EXERCISE REQUIREMENTS: From the records below, print only the part that opens with the line containing "The image size is (596, 364)." and closes with the line containing "Given: Click the"; omit the pictures.

INFORMATION PROVIDED:
_ _ _ _

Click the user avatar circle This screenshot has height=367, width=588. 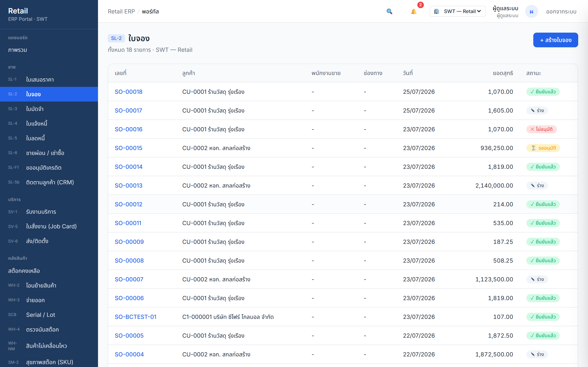tap(531, 11)
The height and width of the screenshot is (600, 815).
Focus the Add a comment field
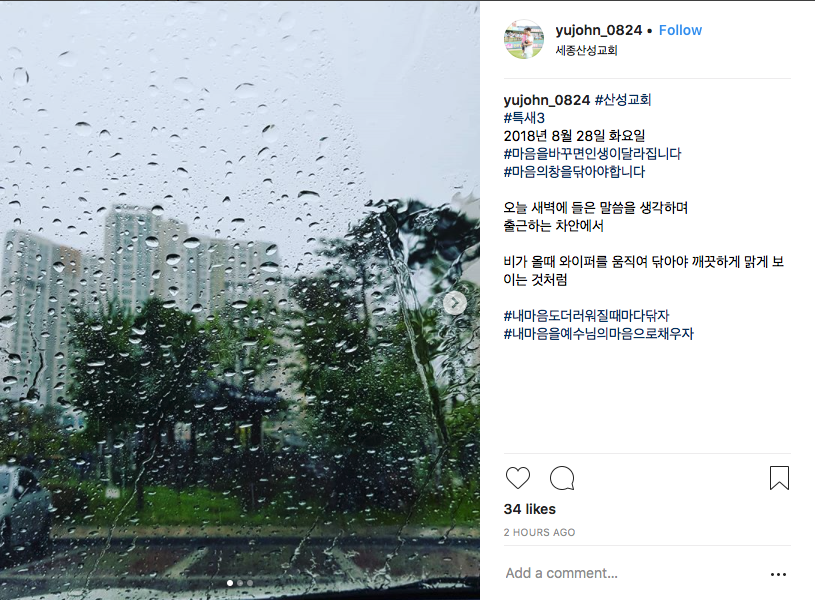pos(634,573)
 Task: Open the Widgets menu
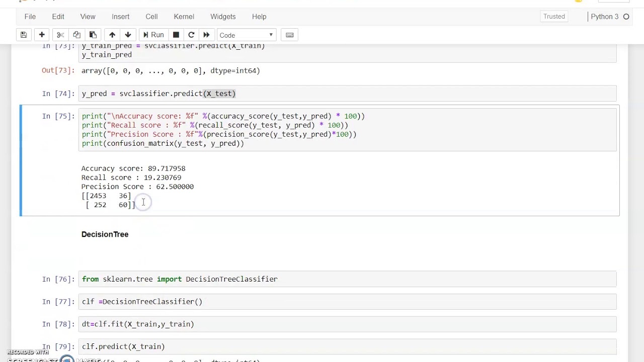(223, 17)
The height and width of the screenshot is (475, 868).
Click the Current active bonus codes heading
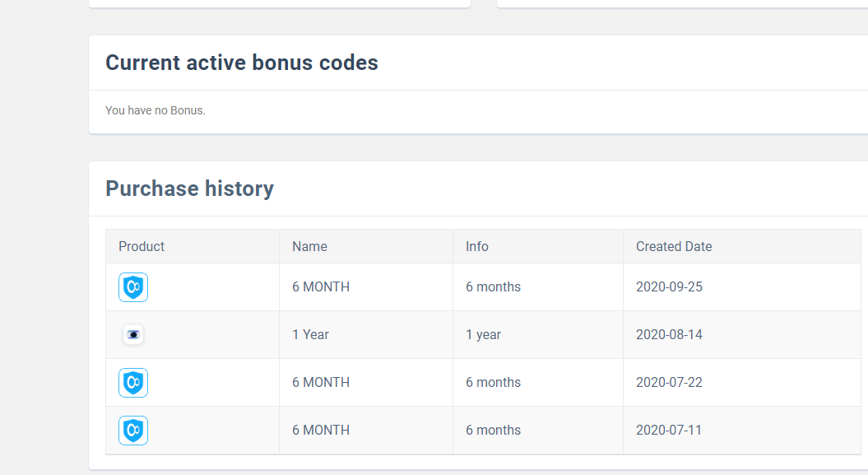click(242, 63)
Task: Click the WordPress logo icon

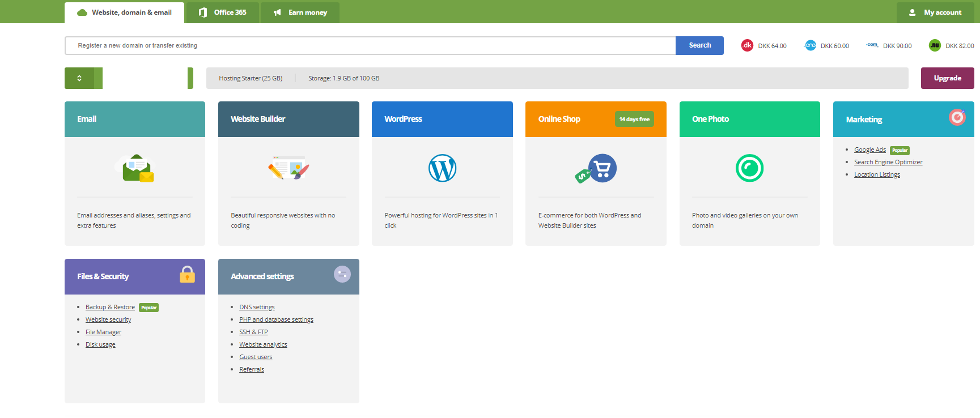Action: tap(442, 168)
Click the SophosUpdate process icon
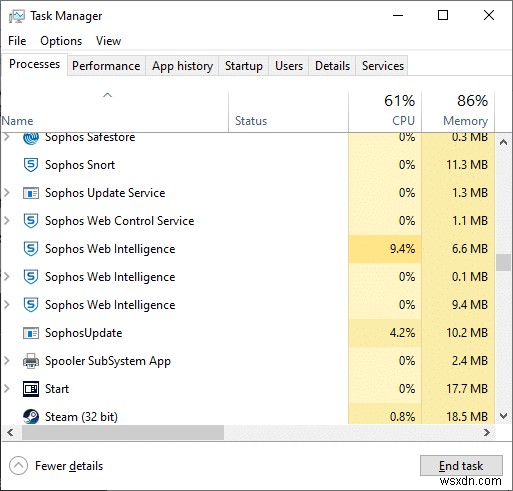The height and width of the screenshot is (491, 513). click(31, 333)
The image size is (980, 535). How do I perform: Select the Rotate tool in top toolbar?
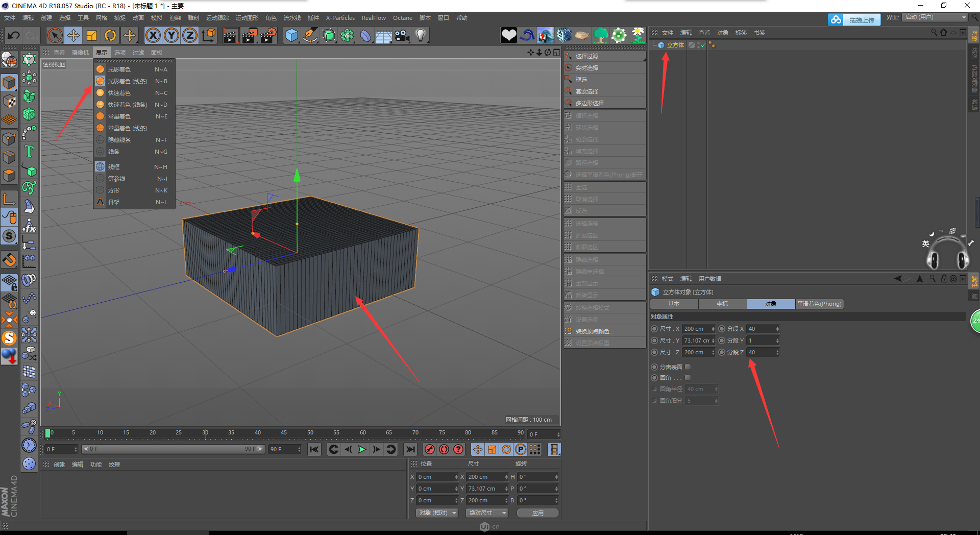point(110,35)
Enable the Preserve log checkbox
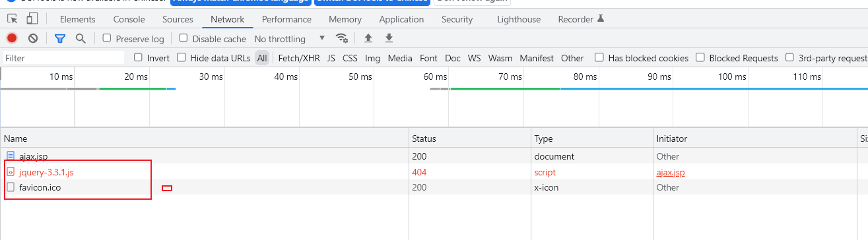This screenshot has height=240, width=868. click(x=107, y=38)
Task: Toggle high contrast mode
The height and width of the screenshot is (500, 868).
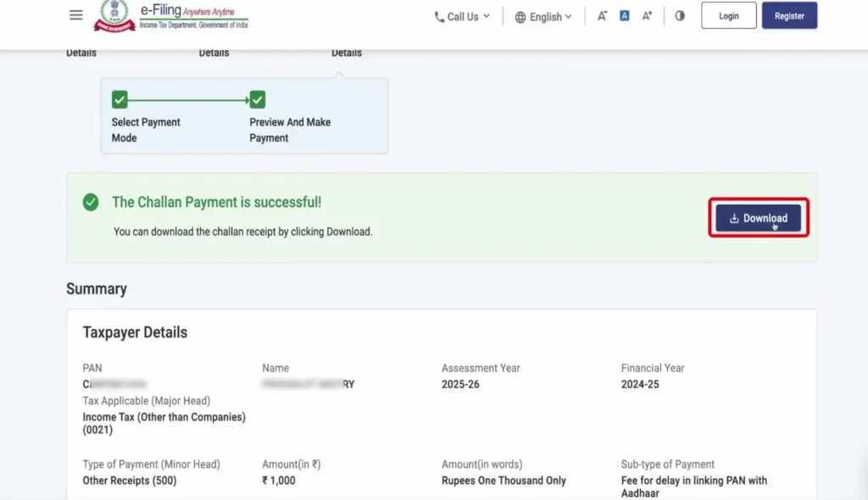Action: (x=680, y=16)
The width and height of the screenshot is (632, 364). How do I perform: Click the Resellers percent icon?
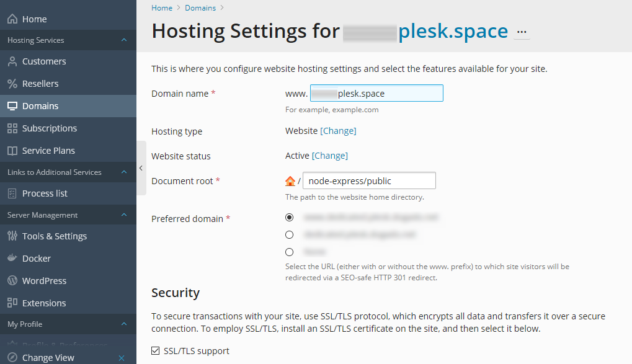[x=12, y=84]
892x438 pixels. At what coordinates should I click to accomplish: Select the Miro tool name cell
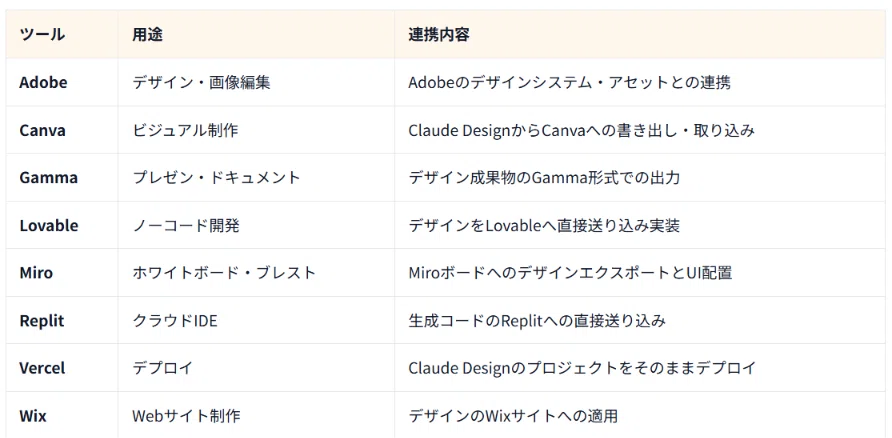click(x=62, y=272)
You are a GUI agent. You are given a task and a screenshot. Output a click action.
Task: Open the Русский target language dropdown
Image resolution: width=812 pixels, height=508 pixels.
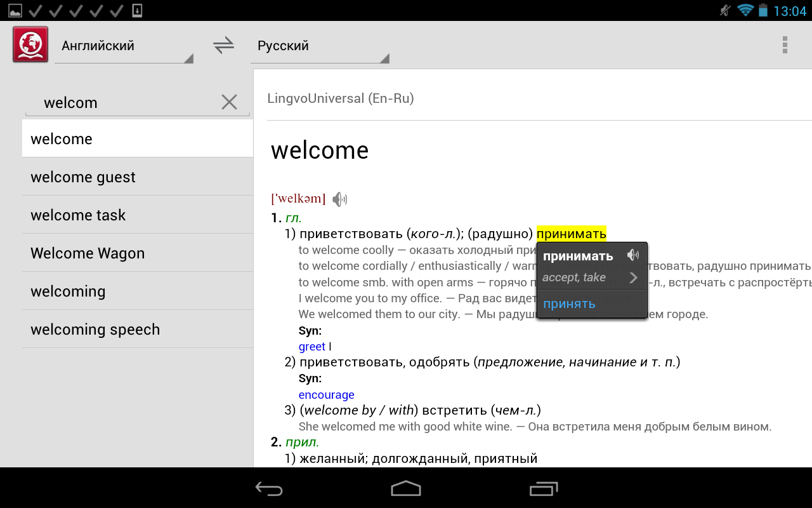[319, 46]
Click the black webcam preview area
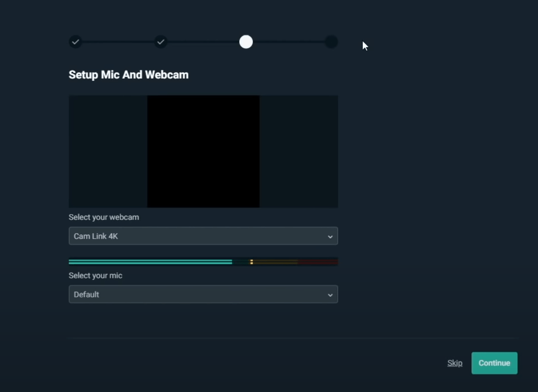 203,151
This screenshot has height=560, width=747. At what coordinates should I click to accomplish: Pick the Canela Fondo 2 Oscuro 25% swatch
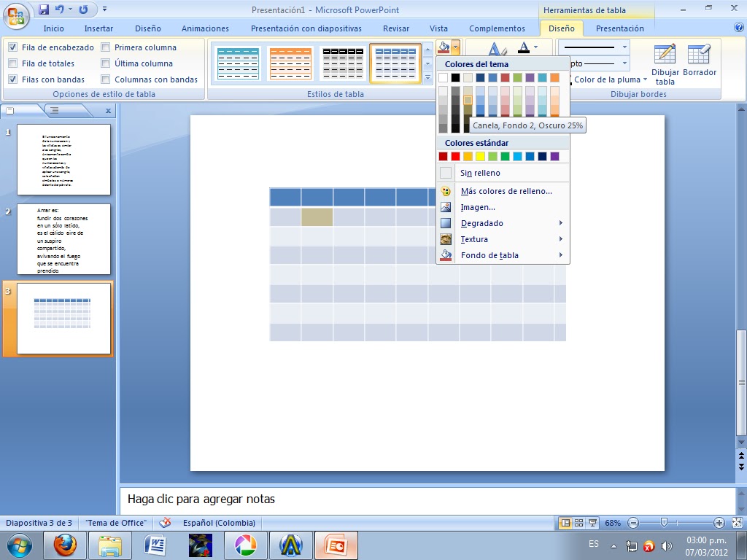pyautogui.click(x=467, y=98)
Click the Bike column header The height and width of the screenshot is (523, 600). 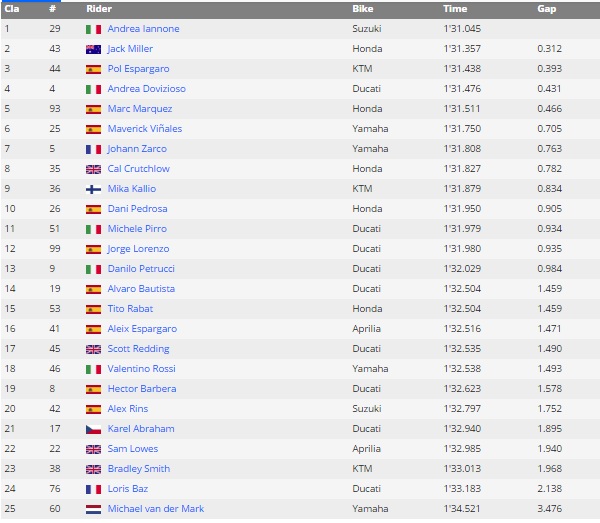pyautogui.click(x=363, y=9)
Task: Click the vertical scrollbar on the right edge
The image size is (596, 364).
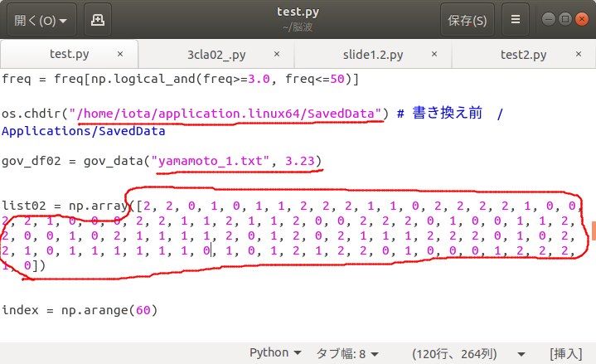Action: (592, 228)
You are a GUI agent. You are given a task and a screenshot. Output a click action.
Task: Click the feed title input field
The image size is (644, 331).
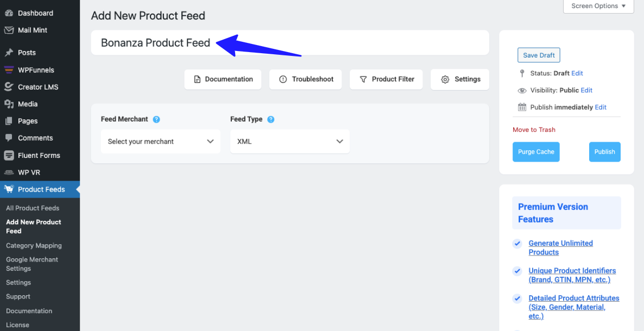348,43
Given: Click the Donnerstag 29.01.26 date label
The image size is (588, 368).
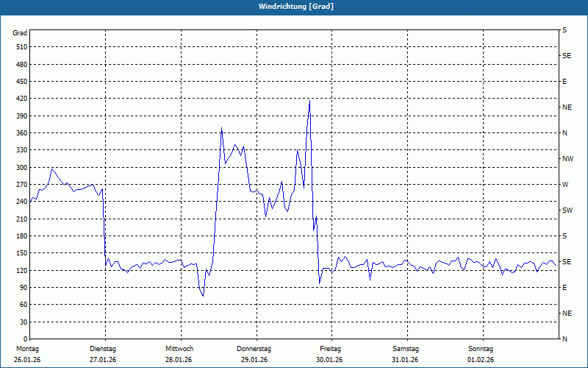Looking at the screenshot, I should (254, 354).
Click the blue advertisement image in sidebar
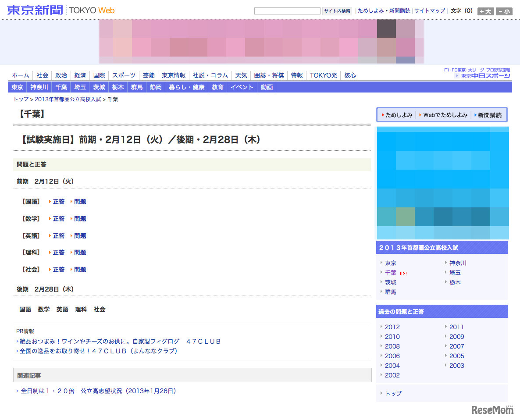This screenshot has height=420, width=520. [442, 182]
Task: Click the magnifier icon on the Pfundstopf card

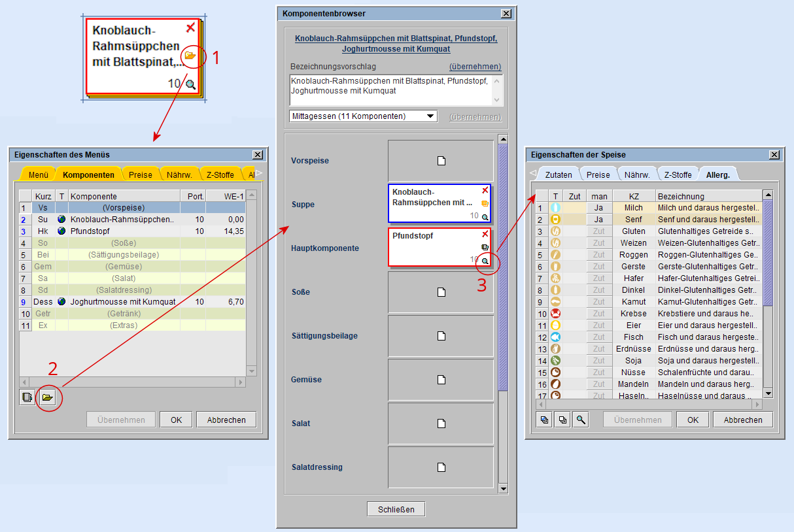Action: [485, 261]
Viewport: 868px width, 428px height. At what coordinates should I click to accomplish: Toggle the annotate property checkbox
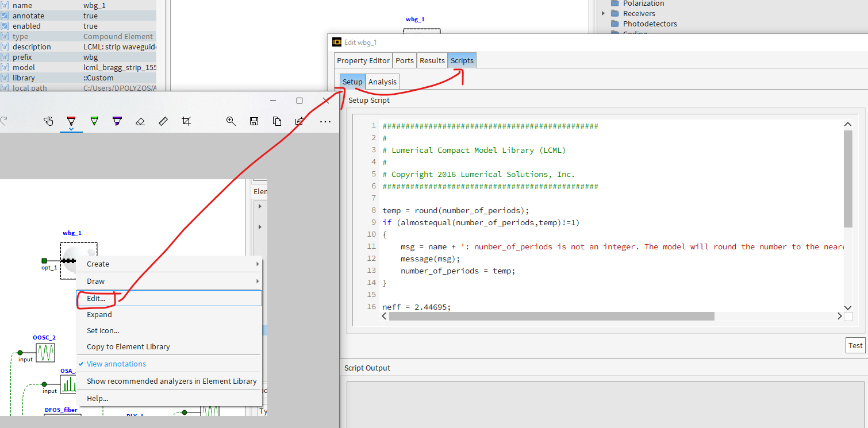tap(5, 16)
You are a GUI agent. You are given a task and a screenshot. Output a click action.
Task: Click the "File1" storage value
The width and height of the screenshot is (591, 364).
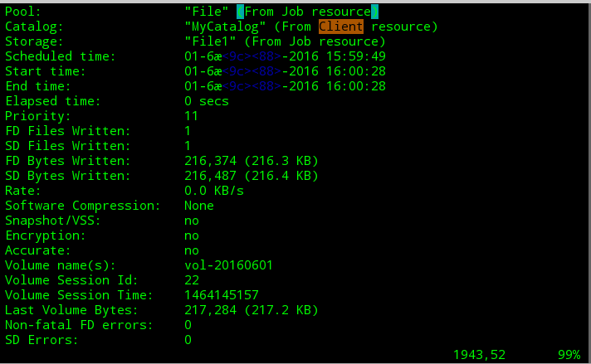(x=210, y=41)
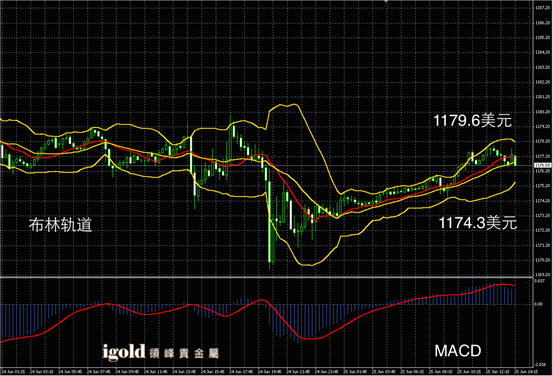Click the 1179.6美元 resistance label
This screenshot has width=553, height=376.
click(472, 121)
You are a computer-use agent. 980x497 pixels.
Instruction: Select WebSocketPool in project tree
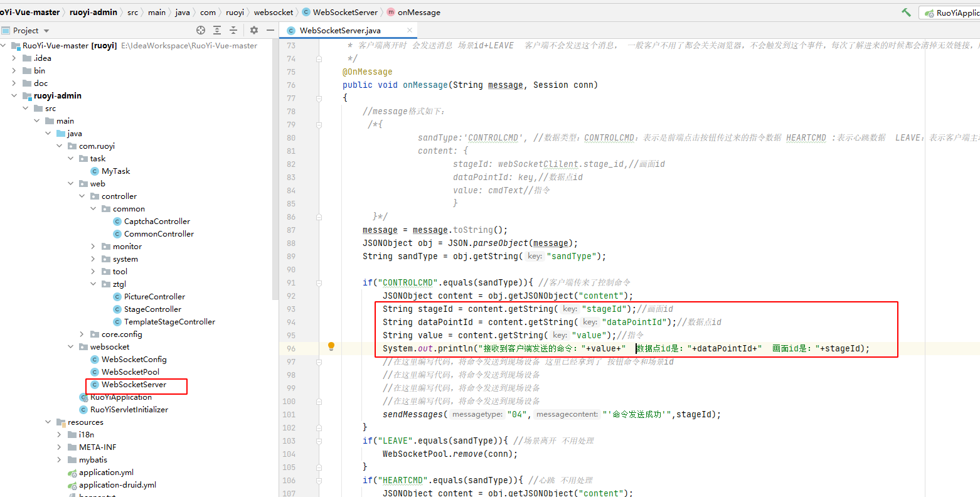coord(130,372)
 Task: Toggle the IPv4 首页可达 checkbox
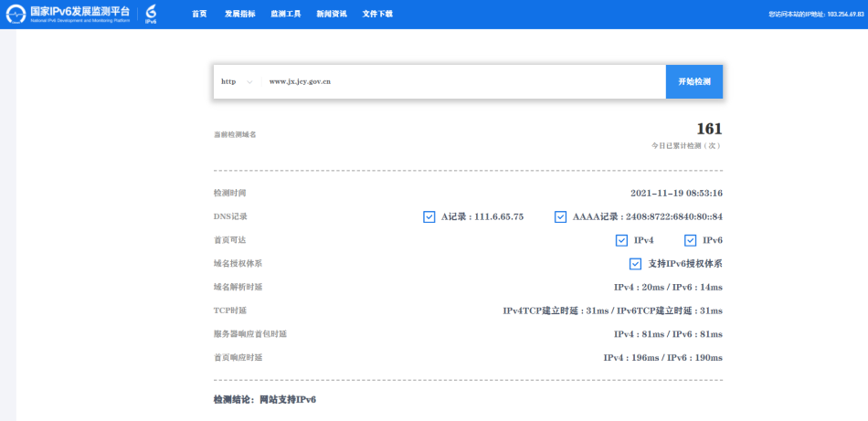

_ _ _ _

TASK RESPONSE:
The image size is (596, 364).
Action: (592, 228)
You are a GUI agent. You are given a task and a screenshot. Output a click action.
Task: Click the feed title input field
The image size is (644, 331).
348,43
Given: Click the Donnerstag 29.01.26 date label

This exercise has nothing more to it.